**Your task**
Using the records below, quote only the span that opens with the line containing "Task: Expand the Dock 1 row" and closes with the line containing "Given: Open the more options ellipsis menu", exactly and inclusively.

--- START ---

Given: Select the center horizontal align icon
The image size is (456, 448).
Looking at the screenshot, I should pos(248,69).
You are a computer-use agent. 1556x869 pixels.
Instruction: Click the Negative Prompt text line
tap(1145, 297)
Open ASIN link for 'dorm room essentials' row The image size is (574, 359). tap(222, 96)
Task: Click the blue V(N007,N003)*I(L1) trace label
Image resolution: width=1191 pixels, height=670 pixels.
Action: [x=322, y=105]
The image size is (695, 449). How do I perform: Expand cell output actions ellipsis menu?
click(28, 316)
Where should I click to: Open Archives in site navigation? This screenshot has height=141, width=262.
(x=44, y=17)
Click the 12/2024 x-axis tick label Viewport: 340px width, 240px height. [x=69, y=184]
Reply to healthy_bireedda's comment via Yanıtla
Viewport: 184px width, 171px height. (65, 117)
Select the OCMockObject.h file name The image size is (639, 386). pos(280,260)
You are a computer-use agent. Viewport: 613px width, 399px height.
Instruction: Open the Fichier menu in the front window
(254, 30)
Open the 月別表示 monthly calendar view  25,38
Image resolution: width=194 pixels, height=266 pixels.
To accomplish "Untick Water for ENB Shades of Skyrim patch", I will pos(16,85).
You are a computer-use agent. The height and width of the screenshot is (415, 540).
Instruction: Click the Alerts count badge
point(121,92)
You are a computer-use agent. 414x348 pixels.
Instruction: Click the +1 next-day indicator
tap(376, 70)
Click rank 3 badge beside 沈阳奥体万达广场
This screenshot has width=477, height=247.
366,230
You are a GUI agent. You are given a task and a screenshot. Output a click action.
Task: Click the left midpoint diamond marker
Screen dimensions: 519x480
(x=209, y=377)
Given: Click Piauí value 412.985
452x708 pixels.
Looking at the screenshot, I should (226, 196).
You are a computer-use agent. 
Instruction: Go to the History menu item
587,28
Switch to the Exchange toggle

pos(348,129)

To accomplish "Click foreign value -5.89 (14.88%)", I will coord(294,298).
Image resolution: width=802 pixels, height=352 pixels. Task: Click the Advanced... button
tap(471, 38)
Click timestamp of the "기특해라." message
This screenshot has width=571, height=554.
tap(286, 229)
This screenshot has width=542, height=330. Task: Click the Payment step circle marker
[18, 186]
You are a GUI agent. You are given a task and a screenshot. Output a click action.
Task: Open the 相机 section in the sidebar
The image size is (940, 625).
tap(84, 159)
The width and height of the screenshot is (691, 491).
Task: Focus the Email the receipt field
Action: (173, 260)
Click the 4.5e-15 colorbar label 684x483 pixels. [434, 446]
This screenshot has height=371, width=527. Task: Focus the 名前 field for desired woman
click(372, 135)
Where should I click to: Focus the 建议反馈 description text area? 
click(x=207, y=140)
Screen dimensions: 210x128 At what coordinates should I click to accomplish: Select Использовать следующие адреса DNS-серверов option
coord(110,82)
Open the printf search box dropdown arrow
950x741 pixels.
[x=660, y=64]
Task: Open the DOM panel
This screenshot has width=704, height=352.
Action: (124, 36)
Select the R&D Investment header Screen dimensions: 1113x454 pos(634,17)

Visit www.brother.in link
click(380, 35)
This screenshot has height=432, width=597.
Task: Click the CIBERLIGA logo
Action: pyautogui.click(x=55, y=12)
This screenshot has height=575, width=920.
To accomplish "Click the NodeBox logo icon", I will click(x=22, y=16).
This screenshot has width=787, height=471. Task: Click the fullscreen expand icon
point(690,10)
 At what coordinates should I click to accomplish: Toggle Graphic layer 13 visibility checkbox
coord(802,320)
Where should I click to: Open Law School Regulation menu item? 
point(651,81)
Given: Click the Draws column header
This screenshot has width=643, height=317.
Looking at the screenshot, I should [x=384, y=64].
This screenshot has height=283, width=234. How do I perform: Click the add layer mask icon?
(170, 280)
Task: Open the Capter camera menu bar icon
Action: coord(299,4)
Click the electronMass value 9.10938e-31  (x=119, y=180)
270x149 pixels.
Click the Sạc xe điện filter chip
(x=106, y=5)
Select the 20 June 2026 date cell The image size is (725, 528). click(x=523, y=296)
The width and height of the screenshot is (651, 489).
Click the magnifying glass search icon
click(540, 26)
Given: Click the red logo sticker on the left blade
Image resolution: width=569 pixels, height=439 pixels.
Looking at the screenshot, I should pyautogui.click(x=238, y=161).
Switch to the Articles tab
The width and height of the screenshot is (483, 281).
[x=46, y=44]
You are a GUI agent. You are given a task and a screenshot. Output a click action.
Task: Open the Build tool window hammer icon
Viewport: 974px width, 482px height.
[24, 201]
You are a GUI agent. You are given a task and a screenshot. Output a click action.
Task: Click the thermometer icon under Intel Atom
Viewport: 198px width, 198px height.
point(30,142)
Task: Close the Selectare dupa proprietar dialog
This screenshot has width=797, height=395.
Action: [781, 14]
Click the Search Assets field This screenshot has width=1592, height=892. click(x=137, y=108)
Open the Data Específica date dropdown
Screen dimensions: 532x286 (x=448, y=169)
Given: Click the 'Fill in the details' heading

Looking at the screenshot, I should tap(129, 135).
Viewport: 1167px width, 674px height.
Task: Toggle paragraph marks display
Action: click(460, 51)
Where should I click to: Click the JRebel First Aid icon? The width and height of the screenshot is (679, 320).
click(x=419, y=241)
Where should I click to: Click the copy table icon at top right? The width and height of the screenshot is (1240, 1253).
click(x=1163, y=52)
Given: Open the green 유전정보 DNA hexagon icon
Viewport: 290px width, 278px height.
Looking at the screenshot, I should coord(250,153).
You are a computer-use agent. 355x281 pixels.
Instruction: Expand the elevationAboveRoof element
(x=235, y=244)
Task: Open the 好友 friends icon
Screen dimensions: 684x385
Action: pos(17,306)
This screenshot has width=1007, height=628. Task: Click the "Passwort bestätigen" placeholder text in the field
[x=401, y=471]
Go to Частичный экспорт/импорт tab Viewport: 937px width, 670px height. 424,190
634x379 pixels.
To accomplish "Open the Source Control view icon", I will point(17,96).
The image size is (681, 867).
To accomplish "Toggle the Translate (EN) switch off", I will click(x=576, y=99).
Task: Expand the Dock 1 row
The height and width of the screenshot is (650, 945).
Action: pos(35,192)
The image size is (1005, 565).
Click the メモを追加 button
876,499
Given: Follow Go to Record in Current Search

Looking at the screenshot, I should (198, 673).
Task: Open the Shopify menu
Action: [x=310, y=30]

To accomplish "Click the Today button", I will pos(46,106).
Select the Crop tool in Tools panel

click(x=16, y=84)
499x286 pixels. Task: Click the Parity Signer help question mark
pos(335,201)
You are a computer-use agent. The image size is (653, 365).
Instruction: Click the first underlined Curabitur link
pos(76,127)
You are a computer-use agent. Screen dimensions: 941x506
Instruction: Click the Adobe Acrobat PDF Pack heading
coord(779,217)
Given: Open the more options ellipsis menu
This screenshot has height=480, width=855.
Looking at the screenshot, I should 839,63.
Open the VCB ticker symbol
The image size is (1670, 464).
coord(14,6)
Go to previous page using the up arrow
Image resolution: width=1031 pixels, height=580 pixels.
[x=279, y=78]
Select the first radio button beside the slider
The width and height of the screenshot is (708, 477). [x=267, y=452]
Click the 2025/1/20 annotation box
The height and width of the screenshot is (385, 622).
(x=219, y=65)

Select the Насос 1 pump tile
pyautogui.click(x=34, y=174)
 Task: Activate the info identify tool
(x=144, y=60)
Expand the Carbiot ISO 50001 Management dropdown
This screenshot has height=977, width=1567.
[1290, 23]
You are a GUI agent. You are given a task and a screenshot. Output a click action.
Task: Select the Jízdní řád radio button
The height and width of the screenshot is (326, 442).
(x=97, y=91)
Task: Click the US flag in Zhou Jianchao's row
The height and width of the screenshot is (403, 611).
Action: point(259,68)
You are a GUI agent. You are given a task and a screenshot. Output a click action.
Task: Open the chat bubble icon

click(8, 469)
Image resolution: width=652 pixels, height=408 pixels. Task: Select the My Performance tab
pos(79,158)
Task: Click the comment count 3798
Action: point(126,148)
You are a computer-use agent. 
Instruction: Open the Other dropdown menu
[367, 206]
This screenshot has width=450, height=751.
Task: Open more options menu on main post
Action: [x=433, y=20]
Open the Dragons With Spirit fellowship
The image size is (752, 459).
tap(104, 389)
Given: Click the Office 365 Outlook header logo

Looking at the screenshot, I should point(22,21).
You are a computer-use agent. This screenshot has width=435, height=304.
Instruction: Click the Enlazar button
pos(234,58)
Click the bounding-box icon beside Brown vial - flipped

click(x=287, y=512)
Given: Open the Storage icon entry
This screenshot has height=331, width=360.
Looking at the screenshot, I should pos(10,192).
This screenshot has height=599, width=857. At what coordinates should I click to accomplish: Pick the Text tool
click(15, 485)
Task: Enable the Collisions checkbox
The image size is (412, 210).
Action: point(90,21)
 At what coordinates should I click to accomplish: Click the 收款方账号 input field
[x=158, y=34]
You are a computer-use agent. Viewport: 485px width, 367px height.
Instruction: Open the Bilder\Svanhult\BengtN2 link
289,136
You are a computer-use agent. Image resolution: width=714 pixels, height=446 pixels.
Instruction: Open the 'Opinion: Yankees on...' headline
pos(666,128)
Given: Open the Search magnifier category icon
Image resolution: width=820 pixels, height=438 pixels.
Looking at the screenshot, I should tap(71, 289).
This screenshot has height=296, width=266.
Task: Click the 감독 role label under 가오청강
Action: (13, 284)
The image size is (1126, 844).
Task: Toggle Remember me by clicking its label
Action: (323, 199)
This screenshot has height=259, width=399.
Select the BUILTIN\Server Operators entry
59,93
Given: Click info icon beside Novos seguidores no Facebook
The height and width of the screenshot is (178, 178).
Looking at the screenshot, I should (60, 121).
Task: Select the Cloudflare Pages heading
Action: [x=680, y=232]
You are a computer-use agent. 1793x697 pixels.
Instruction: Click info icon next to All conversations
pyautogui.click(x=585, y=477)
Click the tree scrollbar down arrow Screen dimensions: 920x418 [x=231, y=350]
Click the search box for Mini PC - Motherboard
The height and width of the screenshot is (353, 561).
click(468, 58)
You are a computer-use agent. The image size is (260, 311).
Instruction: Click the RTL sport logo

--- END ---

**Output for this exercise**
Task: Expand the Dock 1 row
The height and width of the screenshot is (650, 945).
Action: pos(35,192)
The image size is (1005, 565).
Click the メモを追加 button
876,499
Given: Follow Go to Record in Current Search

Looking at the screenshot, I should (198, 673).
Task: Open the Shopify menu
Action: [x=310, y=30]

To accomplish "Click the Today button", I will pos(46,106).
Select the Crop tool in Tools panel

click(x=16, y=84)
499x286 pixels. Task: Click the Parity Signer help question mark
pos(335,201)
You are a computer-use agent. The image size is (653, 365).
Instruction: Click the first underlined Curabitur link
pos(76,127)
You are a computer-use agent. Screen dimensions: 941x506
Instruction: Click the Adobe Acrobat PDF Pack heading
coord(779,217)
Given: Open the more options ellipsis menu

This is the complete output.